Mr. Thompson started with McDonald's as an electrical engineer in 1990. He led McDonald's U.S. operations in the late 2000s, helping to spearhead the national rollout of the chain's specialty coffee offerings in the U.S., and winning over many franchisees and fellow executives with an affable personality to match his managerial skills. He was named chief operating officer in 2010, then became the company's first African-American CEO two years later.

McDonald's has a history of promoting within its ranks rather than recruiting outsiders, which comes with the risk that the changes won't be substantial. But some investors and analysts think the potential to shake-up the business is still there with Mr. Easterbrook.

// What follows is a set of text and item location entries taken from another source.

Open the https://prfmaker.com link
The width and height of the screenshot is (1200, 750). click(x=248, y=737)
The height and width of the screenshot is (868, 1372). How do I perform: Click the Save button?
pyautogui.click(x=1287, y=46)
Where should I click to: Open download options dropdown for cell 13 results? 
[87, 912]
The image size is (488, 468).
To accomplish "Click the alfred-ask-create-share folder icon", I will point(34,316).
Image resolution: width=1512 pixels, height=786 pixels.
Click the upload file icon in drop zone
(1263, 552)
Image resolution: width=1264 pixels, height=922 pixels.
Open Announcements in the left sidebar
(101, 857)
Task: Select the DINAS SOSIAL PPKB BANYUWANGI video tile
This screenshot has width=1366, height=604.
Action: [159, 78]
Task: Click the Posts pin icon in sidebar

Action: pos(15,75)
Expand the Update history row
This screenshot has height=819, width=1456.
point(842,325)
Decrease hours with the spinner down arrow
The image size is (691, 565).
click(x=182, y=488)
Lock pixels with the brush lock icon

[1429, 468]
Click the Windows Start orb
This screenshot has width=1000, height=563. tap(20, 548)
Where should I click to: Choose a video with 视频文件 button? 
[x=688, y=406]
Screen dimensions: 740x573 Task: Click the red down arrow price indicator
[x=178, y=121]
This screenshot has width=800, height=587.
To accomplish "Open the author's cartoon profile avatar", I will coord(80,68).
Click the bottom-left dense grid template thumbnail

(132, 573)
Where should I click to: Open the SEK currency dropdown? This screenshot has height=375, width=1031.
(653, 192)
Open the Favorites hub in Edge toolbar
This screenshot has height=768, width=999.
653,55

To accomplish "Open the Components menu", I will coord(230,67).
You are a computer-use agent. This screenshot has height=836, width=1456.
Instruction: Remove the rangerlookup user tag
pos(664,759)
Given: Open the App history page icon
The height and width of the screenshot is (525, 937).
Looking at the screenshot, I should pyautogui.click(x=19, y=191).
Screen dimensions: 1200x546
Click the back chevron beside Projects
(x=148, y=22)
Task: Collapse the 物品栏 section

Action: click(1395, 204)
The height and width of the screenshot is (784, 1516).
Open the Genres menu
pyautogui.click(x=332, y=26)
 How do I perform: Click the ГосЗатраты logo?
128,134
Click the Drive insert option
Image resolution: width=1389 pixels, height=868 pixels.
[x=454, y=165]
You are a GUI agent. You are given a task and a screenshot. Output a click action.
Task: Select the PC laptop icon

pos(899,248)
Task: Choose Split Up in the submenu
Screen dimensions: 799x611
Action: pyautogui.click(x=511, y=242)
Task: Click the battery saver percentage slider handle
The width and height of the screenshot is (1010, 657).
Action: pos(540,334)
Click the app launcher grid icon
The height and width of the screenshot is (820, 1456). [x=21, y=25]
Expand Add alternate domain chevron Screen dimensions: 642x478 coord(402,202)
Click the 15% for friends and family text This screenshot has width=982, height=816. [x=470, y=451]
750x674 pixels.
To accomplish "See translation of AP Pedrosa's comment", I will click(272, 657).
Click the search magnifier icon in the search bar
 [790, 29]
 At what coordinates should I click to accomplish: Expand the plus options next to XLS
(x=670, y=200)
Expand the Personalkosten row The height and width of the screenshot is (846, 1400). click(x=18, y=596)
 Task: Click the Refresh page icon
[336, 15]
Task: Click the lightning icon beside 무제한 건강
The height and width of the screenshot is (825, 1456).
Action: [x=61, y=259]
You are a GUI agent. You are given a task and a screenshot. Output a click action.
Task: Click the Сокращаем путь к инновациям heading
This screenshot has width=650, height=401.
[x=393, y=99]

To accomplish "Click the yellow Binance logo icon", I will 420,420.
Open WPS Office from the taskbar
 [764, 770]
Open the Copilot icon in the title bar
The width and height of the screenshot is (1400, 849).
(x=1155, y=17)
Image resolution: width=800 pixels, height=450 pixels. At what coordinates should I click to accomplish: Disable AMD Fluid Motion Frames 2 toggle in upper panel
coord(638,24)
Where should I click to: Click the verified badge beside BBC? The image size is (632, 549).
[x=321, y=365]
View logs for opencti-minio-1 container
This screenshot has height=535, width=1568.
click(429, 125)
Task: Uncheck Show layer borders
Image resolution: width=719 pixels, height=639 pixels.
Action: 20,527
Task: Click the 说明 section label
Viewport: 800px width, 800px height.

"While Easterbrook is an insider, I think his expertise and focus on branding, media, and menu should give him credibility in the areas that McDonald's is most needing change and improvement," said Will Slabaugh, restaurant analyst at Stephens investment bank.

Investor Bill Smead, CEO of Smead Capital Management, said Mr. Easterbrook's role in Mr. Thompson's management team doesn't mean the two men share the same approach.

"I think Don [Thompson] just wasn't inspiring the franchisees or people around him in the way that they needed to be," said Mr. Smead, whose firm owns about 168,000 McDonald's shares.

Mr. Easterbrook, who was born in the U.K., has zig-zagged through McDonald's corporate leadership roles, starting in London as a financial reporting manager in 1993.

He climbed the ranks of its U.K. operations and in September 2010 was named the top brand officer. After just a few months, he took over as the president of the company's European operations--then left McDonald's less than a year after that.

He then served stints as CEO of two British restaurant chains, PizzaExpress Ltd. and Wagamama Ltd., before returning to McDonald's in June 2013 to head up global brand operations once again.

Last March, McDonald's broadened Mr. Easterbrook's responsibilities to include oversight for corporate strategy and the restaurant solutions group, which comprises restaurant design, innovation, training and other operations.

Mr. Easterbrook has been vocal about McDonald's need to make itself attractive again to "millennials," often defined as the group born between 1980 and 2000, who are now in their mid-teens to mid-thirties. That age bracket once was a core demographic for the chain.

Millennials "want to buy into a brand not just from it," he said in an interview with The Wall Street Journal last summer. "What we've got to do is find interesting and engaging ways to share that information with millennials, not old-fashioned corporate lecturing."

Also on Wednesday, McDonald's appointed Google executive Margo Georgiadis to its board, representing a push to improve digital capabilities and connect with younger consumers.

Mr. Thompson took the helm after nearly a decade of prosperity led by Jim Skinner. Mr. Skinner became CEO in 2004, in the wake of McDonald's last big business downturn.

Mr. Skinner helped turn around McDonald's U.S. operations, which had been suffering from overexpansion. Under his tenure, he slowed new-store openings and focused on improving the company's operations. McDonald's steered through the recession relatively unscathed, partly by rolling out coffee nationwide, which helped make the company one of the most successful restaurant chains at the time.

By Mr. Thompson's appointment as CEO in March 2012, McDonald's stock price had nearly quadrupled since 2003 on strong revenue and profit gains.